Liu Ding is a Chinese artist and curator, born in the Changzhou Jiangsu province and now living and working in Beijing. Ding was invited to create Almost Avantgarde for the BMW Tate Live: Performance Room, which was streamed live from Tate Modern on 13 June 2013. The web broadcast was an exclusive one-time event and watched in real time by an online audience. After the performance finished, there was a live question and answer session between Ding, his artistic collaborator and translator Carol Yinghua Lu, and curator Catherine Wood using questions posed by viewers via social media channels such as Facebook, Twitter and Google+. Ding transformed the Performance Room into a typical party scene – complete with mingling guests, a DJ and drinks. A number of artworks from Tate’s collection were displayed throughout the space, such as Gilbert & George’s portraits and Carl Andre’s Steel Zinc Plain 1969 floor piece. The live feed switched back and forth from the party scene, where only the DJ’s music could be heard by the audience, to text slides which Ding had prepared, which were English translations of the Chinese voices heard narrating anecdotes from their experiences within the art world.

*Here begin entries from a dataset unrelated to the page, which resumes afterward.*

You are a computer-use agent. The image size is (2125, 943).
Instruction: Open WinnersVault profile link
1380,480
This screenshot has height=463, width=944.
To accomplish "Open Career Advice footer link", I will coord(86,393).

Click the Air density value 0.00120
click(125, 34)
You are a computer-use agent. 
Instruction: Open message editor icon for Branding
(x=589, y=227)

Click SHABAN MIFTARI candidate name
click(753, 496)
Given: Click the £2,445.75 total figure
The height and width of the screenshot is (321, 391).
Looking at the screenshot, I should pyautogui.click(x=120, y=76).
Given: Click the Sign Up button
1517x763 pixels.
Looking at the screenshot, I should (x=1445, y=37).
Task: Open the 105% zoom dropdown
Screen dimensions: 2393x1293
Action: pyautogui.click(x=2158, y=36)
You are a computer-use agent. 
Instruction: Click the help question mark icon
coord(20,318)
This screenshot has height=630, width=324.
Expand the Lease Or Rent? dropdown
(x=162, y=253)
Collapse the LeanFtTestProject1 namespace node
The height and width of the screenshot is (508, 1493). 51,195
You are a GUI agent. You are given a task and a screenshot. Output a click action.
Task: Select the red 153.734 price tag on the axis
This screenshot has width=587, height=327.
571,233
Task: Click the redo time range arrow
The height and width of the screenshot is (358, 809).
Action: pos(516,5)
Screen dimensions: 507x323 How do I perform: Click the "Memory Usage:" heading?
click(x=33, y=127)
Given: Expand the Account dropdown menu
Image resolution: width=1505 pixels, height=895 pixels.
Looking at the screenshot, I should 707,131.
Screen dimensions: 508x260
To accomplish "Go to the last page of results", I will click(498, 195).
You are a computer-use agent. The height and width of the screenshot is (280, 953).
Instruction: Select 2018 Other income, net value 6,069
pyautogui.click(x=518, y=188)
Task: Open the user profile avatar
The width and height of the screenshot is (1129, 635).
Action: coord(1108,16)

Ding invited art professionals and members of staff from the Tate to have a small party in the performance space. The scene appeared akin to an art salon, or private view at a gallery. A selection of modern artworks from the Tate collection, all from the Western canon, were reproduced as facsimiles and exhibited in the space. These flimsy prop versions were made out of paper and cardboard. Two turntables were set up so that a DJ could intermittently mix a soundtrack of Baroque chamber music with records of different audio testimonies spoken in Chinese. Ding was ‘attracted to the repetition [in baroque music] … the same passage, the same rhythm appears again and again.’ In an attempt to highlight this feature, he had repetitive key moments multiplied numerous times within one track, so it appeared ‘even more repetitive, even more concise’.1 The music was the only audio track streamed to the live audience. Projected on the wall of the Performance Room, in white rolling text on various brightly coloured backgrounds, were English translations of the Chinese narratives. During these moments, the music and live stream of the party would cut out and the online audience would only see the projected screen in order to read the translation. The discussions had by the party guests were never audible. The audience saw the people speaking and gesticulating to one another on mute. This loss of sound made the spectator aware of the ‘invisible and visible performances and actions that are around us’ in the everyday.2 Similarly, the participants inside felt forced to create a performance of their own. Ding wanted them to stay conscious and alert, so it was a ‘dry’ party with no alcohol, in order for everyone consider their shared experience in a rational manner.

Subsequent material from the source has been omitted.